Plant managers plead guilty to obstructing a fatality investigation
A former manager at an Ohio manufacturing plant will be spending some weekends in jail on charges related to an employee fatality. His associate, another former manager at Extrudex Aluminum in North Jackson, Ohio, will have three months of home confinement.
The U.S. District Court sentencing of Brian L. Carder and Paul Love came after each man pleaded guilty to conspiracy to obstruct justice charges. The court’s action follows an investigation by the U.S. Department of Labor’s Office of Inspector General (OIG) that found the managers attempted to hide information and intimidate employees from speaking to OSHA investigators about the fatal October 2012 incident.

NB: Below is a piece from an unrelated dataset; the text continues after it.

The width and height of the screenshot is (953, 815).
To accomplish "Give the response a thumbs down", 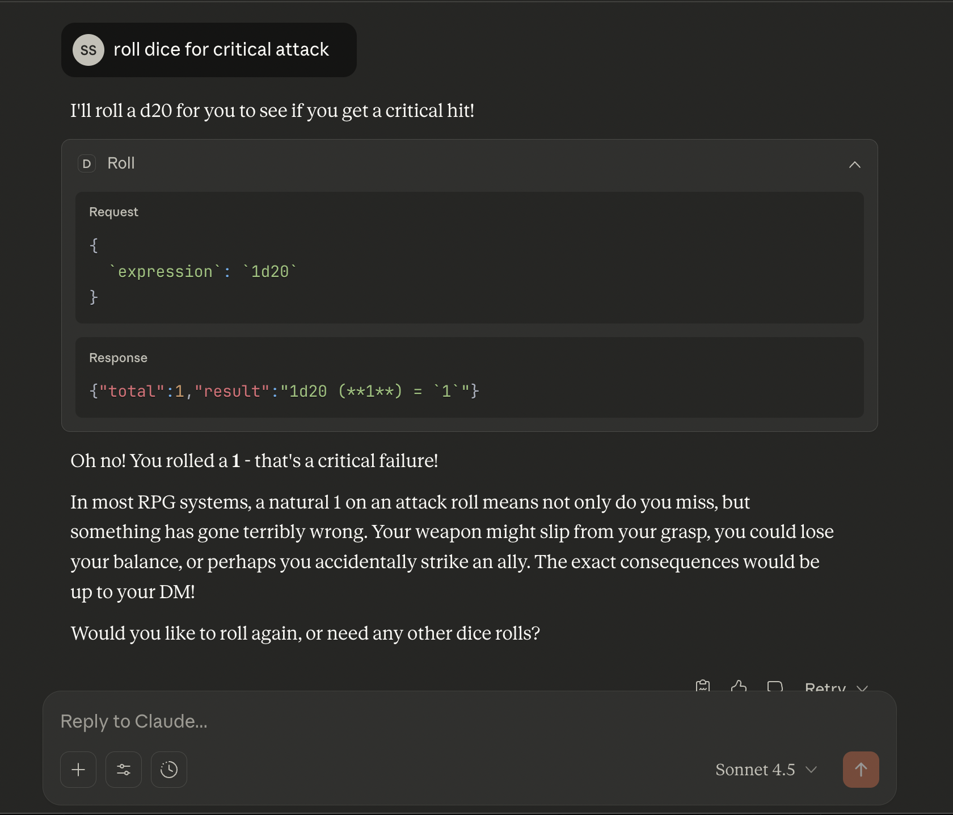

A 21-year-old Extrudex Aluminum employee suffered fatal injuries when a rack containing hot aluminum parts tipped over and pinned him in an oven. A co-worker also suffered severe injuries.
Coerced subordinates, lied to OSHA
The indictment states Carder and Love devised a plan to coerce subordinates – by suggesting their jobs might be in jeopardy – to draft statements to recant previous emails about safety issues at the plant to conceal that management had not acted on those concerns. During an OSHA interview, Love also gave false information about safety issues.
Carder has been sentenced to three years of probation with weekend only confinement for the first five months and ordered to pay a fine of $20,100. Love was sentenced to three years of probation – including three months of home confinement – and ordered to pay a fine of $1,100.
In a settlement agreement with OSHA, Extrudex Aluminum accepted one willful and seven serious citations, and agreed to pay a $112,000 penalty.
Company concealed knowledge of a felony
The District Court sentenced Extrudex Aluminum to three years’ probation, and ordered the company to pay a $250,400 fine after pleading guilty to concealing knowledge of a felony in connection with efforts to hide information from OSHA inspectors. The company must also have an outside safety auditor monitor their workplace for compliance for the next two years. During the sentencing hearing, Extrudex Aluminum provided the court with information on how the company has now fully automated the extrusion heating process to prevent employee exposure to the hazard that led to the fatality.
“Employers cannot mislead or coerce workers to mislead federal investigators,” said Principal Deputy Assistant Secretary of Labor for Occupational Safety and Health Loren Sweatt. "Further, employers are required to operate workplaces free of hazardous conditions posing risk to worker safety and health.”
The U.S. Attorney for the Northern District of Ohio prosecuted the cases, with assistance from the Department’s OIG and OSHA.